The Vikings entered November with a 2-5 record and the look of a team that appeared either overmatched, uninterested or both.
A 34-0 loss at the hands of the host Green Bay Packers on Nov. 11 did little to alter this perception.
But things have changed markedly in the past two weeks.
Back-to-back victories over Oakland (29-22) and the New York Giants (41-17) have pulled Minnesota's record to 5-6 and into the thick of a jumbled NFC playoff race.
"I look at disgust as being a great motivator," coach Brad Childress said of his team's change in demeanor since the Green Bay loss. "Whether you're in the gutter and you're disgusted with yourself or you've gained 60 pounds and you're disgusted with yourself. There is a point where you just say, ‘I can't stand (it).'
"I don't think that any of (the players) would have wanted their football career to end after that Green Bay game, or our coaching career, and I just think that they have decided to rise up and do something about it."

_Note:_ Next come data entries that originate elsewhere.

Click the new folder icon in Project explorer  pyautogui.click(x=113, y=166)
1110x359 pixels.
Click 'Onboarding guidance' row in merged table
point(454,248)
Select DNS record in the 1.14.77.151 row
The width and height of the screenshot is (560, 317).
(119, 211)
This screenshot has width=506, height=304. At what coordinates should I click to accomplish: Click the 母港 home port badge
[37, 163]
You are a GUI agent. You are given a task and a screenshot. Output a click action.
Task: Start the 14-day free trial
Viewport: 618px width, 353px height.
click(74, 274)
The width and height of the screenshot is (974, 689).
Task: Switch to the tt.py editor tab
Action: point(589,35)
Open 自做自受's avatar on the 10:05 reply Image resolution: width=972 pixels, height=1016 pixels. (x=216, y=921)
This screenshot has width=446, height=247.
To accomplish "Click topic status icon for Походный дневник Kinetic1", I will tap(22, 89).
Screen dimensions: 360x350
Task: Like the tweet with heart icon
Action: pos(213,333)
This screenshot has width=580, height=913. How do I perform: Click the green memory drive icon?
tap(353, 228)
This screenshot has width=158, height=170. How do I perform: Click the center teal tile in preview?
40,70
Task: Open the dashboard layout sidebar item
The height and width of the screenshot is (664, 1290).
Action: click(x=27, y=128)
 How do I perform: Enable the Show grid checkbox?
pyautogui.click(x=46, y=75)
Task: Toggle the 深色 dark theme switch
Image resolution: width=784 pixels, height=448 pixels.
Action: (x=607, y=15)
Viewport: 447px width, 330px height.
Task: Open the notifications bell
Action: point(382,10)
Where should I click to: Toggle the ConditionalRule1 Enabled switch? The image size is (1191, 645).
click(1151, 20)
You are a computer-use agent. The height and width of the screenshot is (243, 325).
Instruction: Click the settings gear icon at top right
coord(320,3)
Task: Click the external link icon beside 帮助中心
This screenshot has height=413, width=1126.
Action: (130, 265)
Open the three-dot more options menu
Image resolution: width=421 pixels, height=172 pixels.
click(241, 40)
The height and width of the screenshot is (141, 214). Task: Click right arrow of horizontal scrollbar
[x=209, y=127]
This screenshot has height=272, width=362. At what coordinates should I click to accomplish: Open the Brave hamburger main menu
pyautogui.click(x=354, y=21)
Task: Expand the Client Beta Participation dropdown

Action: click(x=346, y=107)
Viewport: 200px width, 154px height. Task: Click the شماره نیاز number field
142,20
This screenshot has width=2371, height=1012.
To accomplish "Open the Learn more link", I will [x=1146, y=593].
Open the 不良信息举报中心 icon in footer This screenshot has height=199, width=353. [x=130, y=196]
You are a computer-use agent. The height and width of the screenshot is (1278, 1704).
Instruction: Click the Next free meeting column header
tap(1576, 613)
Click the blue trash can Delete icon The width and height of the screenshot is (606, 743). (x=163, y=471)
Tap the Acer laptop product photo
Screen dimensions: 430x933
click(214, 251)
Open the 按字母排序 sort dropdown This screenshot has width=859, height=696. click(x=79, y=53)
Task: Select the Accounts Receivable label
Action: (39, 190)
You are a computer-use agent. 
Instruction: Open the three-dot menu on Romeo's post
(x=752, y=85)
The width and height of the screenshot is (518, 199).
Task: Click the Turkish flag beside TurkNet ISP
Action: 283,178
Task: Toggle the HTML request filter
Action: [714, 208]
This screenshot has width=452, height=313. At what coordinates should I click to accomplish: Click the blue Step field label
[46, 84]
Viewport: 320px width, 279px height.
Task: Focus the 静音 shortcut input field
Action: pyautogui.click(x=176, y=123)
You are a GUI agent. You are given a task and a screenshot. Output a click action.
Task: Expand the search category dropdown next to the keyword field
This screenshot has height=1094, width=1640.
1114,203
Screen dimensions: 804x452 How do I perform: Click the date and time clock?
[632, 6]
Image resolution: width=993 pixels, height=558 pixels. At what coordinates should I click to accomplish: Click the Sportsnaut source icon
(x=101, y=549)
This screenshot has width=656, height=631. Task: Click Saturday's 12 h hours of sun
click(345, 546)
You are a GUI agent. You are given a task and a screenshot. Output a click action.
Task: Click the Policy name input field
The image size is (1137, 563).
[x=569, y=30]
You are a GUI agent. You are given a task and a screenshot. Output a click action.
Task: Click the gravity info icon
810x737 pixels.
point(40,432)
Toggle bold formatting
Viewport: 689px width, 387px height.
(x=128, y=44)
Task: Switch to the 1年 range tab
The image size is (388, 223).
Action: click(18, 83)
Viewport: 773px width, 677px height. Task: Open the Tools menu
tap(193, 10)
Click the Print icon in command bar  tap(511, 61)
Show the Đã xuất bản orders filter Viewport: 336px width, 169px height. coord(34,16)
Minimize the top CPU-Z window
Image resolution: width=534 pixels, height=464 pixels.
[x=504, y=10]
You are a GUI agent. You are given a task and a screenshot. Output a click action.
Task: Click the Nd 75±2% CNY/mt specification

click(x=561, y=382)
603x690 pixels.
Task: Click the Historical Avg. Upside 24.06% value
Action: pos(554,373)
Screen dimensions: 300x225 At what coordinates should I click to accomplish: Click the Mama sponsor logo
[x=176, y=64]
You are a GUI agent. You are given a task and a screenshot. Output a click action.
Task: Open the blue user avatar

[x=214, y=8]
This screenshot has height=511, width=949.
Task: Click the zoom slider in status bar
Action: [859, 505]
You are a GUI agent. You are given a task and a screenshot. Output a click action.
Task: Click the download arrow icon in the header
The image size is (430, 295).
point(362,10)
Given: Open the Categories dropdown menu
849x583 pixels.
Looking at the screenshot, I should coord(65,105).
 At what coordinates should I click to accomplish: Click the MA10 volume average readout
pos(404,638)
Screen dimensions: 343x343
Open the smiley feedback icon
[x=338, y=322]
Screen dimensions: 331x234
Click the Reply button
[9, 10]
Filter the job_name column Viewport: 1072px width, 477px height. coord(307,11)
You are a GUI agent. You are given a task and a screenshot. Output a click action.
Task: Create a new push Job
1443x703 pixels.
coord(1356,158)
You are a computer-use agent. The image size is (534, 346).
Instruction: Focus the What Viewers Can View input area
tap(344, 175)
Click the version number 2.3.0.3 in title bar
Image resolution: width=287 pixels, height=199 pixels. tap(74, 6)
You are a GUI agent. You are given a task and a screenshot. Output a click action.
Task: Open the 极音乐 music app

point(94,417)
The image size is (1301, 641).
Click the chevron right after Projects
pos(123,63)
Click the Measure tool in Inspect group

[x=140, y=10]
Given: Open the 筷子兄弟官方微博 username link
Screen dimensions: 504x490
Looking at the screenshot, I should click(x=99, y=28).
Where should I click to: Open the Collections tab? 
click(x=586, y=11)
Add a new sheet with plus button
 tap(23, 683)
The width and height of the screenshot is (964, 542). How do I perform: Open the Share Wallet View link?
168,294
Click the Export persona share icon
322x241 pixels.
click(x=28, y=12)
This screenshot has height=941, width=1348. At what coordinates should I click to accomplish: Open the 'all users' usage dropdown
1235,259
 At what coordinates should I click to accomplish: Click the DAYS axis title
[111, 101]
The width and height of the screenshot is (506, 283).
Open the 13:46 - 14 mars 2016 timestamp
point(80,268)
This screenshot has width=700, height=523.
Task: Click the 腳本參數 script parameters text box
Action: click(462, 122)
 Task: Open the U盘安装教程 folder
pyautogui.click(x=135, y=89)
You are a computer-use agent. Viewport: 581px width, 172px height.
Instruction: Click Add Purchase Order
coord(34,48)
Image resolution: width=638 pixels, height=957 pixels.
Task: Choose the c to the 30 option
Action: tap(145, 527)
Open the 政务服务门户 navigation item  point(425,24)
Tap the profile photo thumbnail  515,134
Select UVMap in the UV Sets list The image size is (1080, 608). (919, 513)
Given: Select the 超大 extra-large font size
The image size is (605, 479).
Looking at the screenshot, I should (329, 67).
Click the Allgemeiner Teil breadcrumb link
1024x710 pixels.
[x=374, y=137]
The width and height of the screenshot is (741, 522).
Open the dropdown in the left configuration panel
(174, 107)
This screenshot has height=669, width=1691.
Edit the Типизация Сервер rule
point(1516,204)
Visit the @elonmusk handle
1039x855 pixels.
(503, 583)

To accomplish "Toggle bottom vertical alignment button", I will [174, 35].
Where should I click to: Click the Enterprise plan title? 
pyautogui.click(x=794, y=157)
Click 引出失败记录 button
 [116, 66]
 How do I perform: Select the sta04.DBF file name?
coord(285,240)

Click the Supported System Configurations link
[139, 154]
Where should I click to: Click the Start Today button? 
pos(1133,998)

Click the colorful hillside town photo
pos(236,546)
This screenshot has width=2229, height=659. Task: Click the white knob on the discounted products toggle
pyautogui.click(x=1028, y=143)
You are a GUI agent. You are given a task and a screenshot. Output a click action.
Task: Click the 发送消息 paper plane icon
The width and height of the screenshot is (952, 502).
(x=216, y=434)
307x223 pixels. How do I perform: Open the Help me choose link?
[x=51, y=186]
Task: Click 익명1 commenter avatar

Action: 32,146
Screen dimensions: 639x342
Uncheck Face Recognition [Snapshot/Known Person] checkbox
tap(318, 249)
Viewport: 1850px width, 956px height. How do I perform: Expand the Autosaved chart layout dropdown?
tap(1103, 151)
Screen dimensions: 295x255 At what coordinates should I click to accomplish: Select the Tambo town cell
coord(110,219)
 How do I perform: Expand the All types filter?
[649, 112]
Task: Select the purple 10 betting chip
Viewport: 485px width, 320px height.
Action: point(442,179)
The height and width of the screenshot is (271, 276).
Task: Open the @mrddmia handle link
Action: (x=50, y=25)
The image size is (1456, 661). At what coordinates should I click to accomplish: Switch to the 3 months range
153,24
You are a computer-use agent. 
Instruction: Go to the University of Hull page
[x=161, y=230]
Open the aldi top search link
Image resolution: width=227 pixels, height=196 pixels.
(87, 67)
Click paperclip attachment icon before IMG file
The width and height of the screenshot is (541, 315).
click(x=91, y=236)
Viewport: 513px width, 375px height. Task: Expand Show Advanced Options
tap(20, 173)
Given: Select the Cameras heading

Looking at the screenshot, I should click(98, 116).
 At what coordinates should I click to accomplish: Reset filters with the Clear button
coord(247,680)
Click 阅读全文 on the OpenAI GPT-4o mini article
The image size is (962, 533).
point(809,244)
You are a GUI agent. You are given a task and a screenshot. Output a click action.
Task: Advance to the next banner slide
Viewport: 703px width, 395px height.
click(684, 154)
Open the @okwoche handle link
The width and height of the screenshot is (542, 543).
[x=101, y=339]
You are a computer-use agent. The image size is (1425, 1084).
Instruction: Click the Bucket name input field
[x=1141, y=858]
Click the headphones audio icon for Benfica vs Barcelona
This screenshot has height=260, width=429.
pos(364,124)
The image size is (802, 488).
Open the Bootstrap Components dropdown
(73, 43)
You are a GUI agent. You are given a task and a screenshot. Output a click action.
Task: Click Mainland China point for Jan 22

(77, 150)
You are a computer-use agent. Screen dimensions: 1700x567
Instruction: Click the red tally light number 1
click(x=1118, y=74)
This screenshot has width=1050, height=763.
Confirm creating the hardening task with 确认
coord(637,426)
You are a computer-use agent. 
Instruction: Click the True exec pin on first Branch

The Vikings are looking to become only the third NFL team since the 1970 merger to begin 2-5 and end up with a postseason berth. It isn't going to be easy, but Minnesota could take a significant step if it is able to stretch its winning streak to three with a victory over the struggling Detroit Lions on Sunday at the Metrodome.
The Vikings certainly won't be hurt by the expected return of rookie phenom Adrian Peterson, who remains the NFL's leading rusher despite missing the past two games because of a slight tear of the lateral collateral ligament in his right knee.
While Minnesota's offense could get a boost with Peterson back, it's the defense that has been a key factor in helping the Vikings win three of their past four games.
Coordinator Leslie Frazier has come up with game plans that have left San Diego's Philip Rivers, Oakland's Daunte Culpepper and the Giants' Eli Manning facing frequent blitzes and multiple looks. The Vikings didn't attempt this against the Packers' Brett Favre and paid the price.
There is little doubt the Vikings will go after the Lions' Jon Kitna on Sunday. Kitna helped lead Detroit to an overtime victory over the Vikings in Week 2. That is one of a few close games the Vikings would like to have back.
The theme laid out by Childress since the Green Bay loss has been a one-game-at-a-time approach that is cliched yet often effective.
That means few players are willing to talk about the chances of the Vikings actually making the playoffs. "We don't want to think about (getting into the postseason) too much right now," safety Darren Sharper said. "But we definitely know that we have a team that's good enough to be. We've played with everybody we've faced this year, so we knew we had a playoff-caliber team."
Rookie running back Adrian Peterson is expected to return Sunday against Detroit but he won't be carrying a full workload.
Instead, look for him to split carries with Chester Taylor just as they did early in the season.
Peterson, who suffered a slightly torn lateral collateral ligament in his right knee Nov. 11 against Green Bay, had moved into the starting role ahead of Taylor and was getting the bulk of the carries before the injury.
Taylor is a more than capable running back, having rushed for 1,216 yards last season and 545 yards this year on 114 attempts.
"You're not going to go back there and turn over the whole load to him," coach Brad Childress said of Peterson. "Those guys have been good playing off of each other. There are conditioning factors involved, there are fatiguing factors involved when you get involved in playing a 65- or 70-play game. We'll have a pulse on how he practices and who gets what."
BY THE NUMBERS: 6 — Interceptions the Vikings returned for touchdowns in 1992, setting a team record. Minnesota has five this season, including three last Sunday in a 41-17 victory over the New York Giants.
QUOTE TO NOTE: "Even during practice, whenever you get an interception in a drill, you have to run it and take it all the way and score, no matter if you're 10 yards away or 100 yards away. I think that we run that repetition in practice to get in that mindset and it has worked for us. We've been a defense that has scored with the football once we get turnovers, so it's a good thing that (defensive coordinator Leslie) Frazier makes us do." — Safety Darren Sharper, who had one of the Vikings' interception returns for a touchdown last Sunday, on the team's mindset about trying to score on defense.